# Tucker and Bella and the missing balls



## OutWest (Oct 6, 2011)

Well I got it out. Tried using a leaf blower, a vacuum and finally succeeded using a thin stick and lightly tapping it and easing it along enough to get it to the edge of the deck. I didn't care that much about the ball, but didn't want Tucker attempting to claw and chew through the deck to reach it. Here is no sign of the other ball, but Bella will find it sometime soon. She usually does 

Ball obsession. Sigh.
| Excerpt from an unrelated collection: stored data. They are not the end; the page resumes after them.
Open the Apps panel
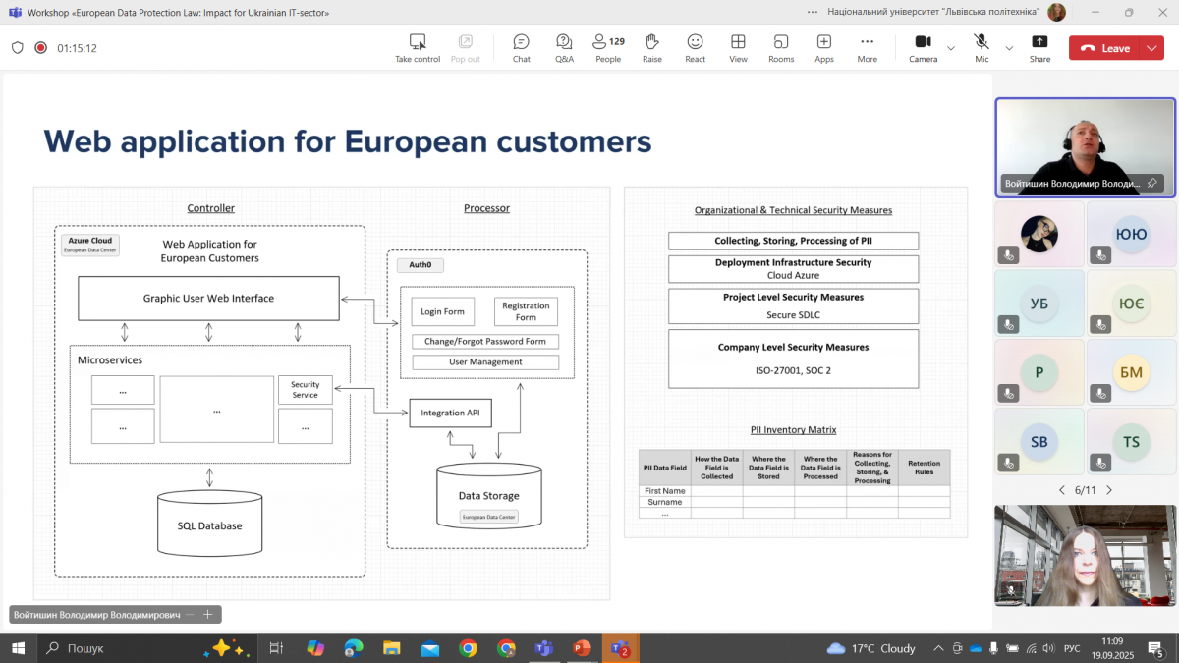The height and width of the screenshot is (663, 1179). (823, 48)
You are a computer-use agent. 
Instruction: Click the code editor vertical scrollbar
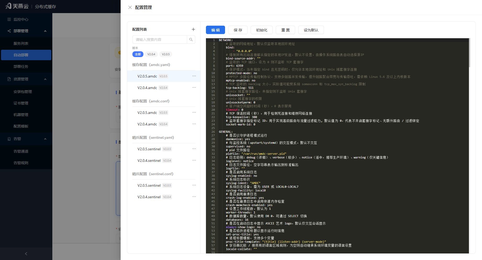469,53

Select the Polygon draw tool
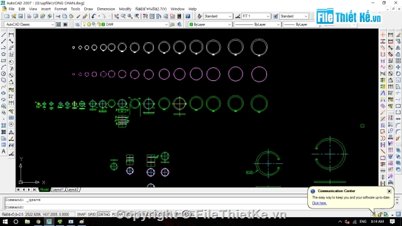point(4,54)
But at least the dogs can go back into that part of the yard.


----------



## Buddy's mom forever (Jun 23, 2011)

I have loooong wooden spoon that I use for retrieving balls under sofas, that's the game we play on rainy days like today .


----------



## OutWest (Oct 6, 2011)

Buddy's mom forever said:


> I have loooong wooden spoon that I use for retrieving balls under sofas, that's the game we play on rainy days like today .
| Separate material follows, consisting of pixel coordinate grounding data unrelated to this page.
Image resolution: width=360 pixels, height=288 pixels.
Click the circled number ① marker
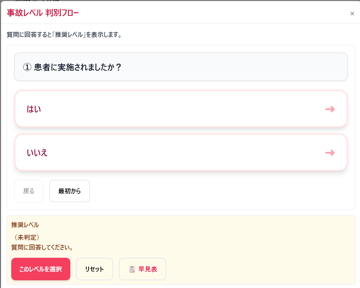27,67
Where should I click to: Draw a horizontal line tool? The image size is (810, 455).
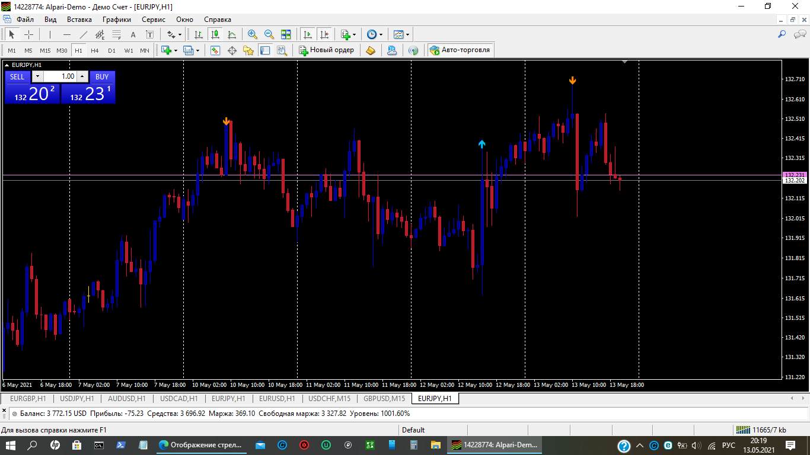click(67, 34)
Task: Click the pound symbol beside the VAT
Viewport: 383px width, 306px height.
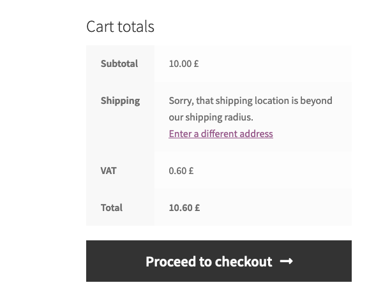Action: point(191,171)
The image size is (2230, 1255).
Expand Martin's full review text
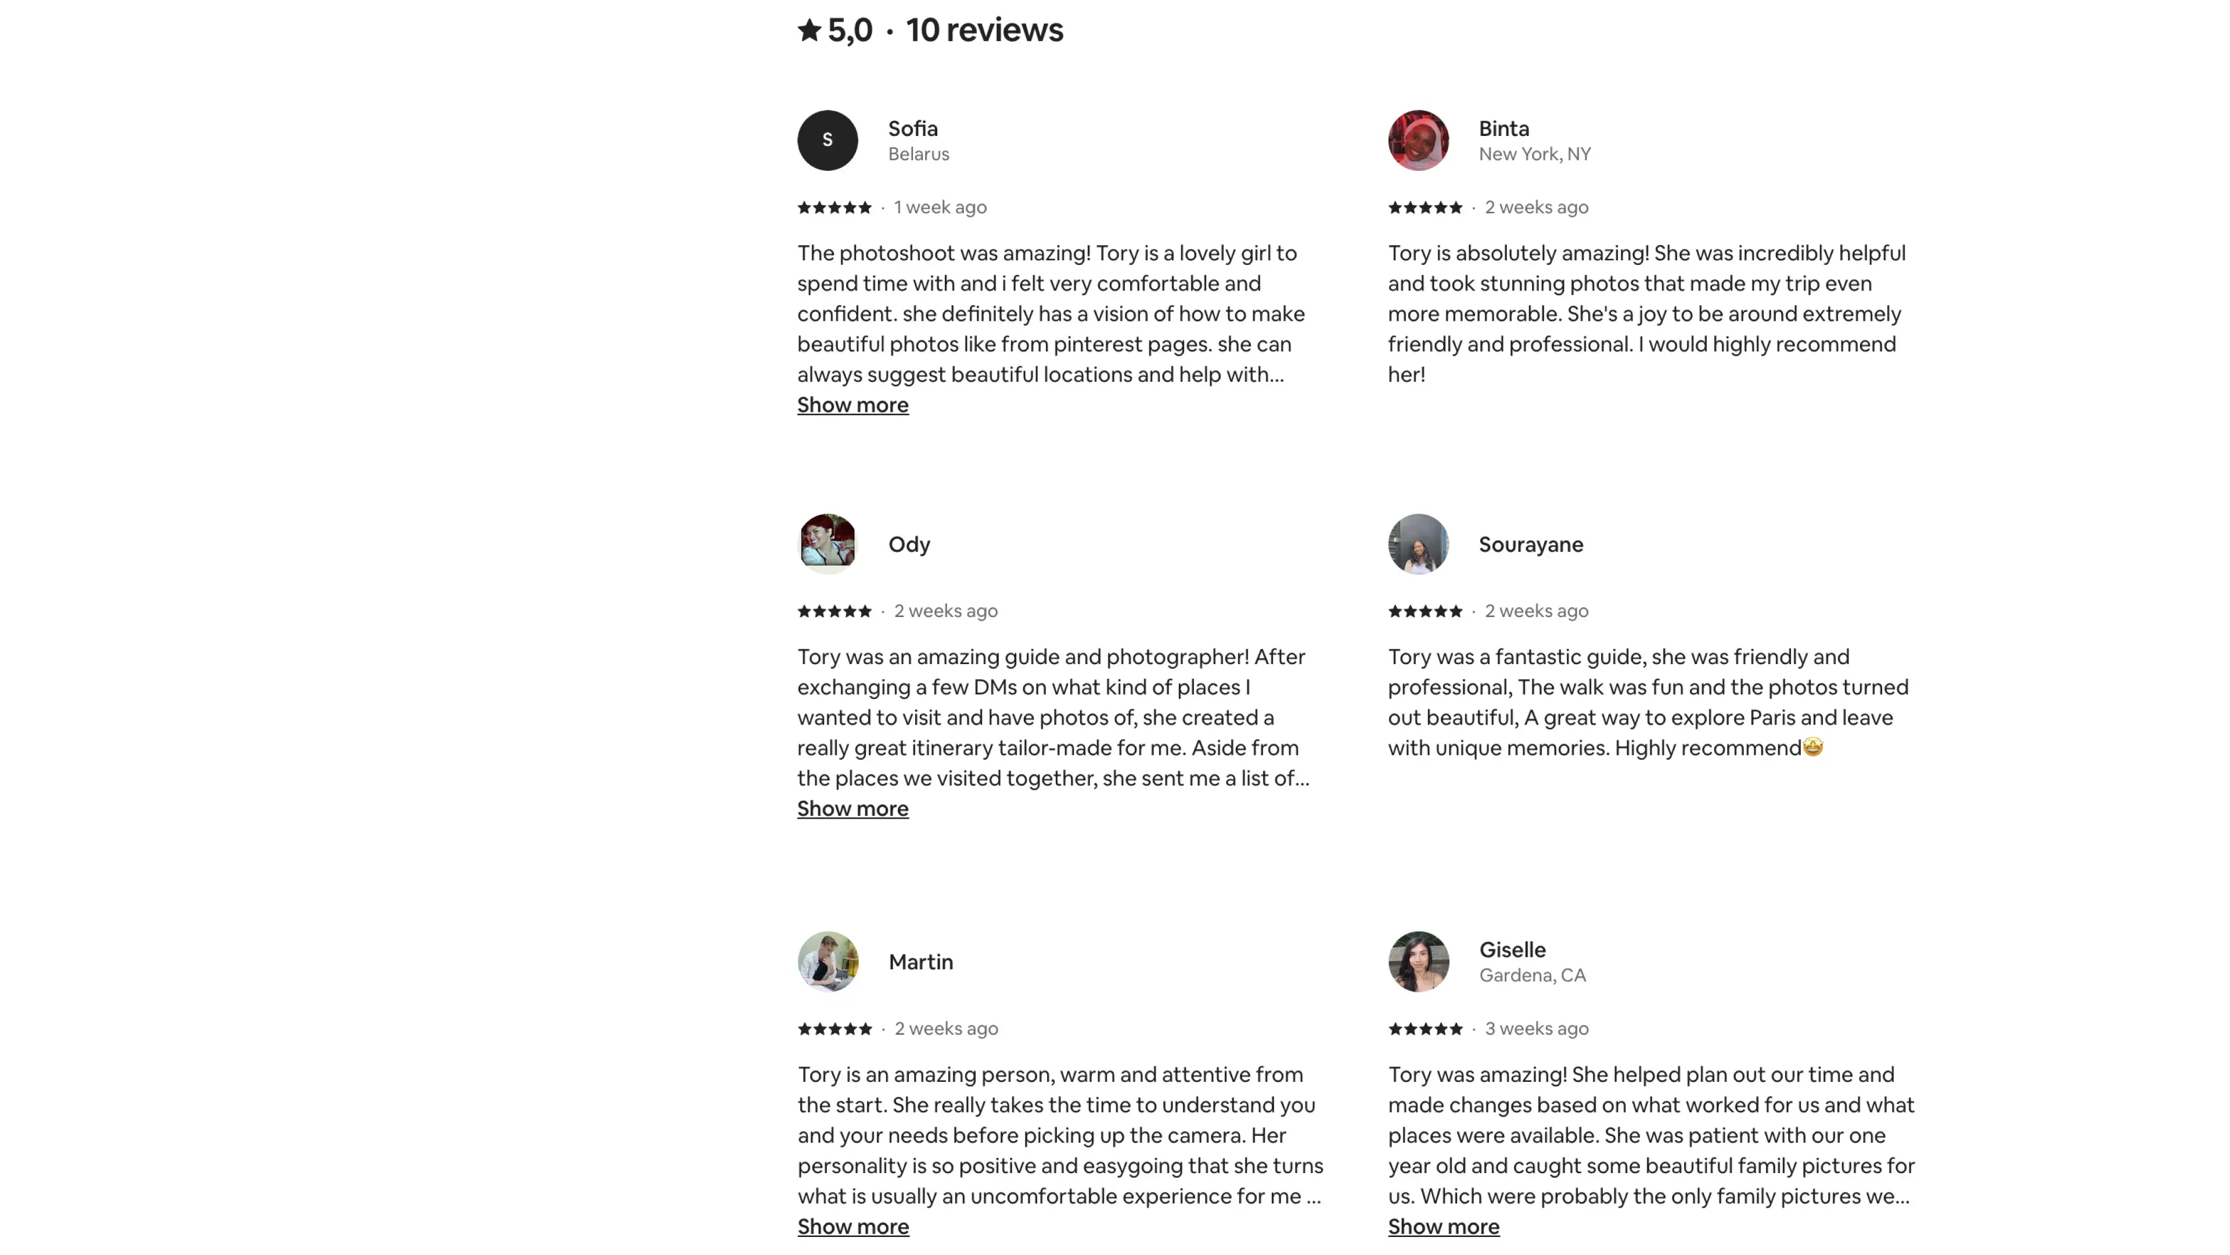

What an excellent idea. Will tuck away that thought for the next time. And I'm sure there will be a next time. :doh: And Bella did find the second ball. :


----------



## mylissyk (Feb 25, 2007)

Nail a board on the side of the deck, end that cycle!


----------



## OutWest (Oct 6, 2011)

mylissyk said:


> Nail a board on the side of the deck, end that cycle!


The deck has a LOT of hole to fill. Have placed stone, bricks, boards, etc all along but he gets through them all. The deck is getting ripped out soon. Hooray!


----------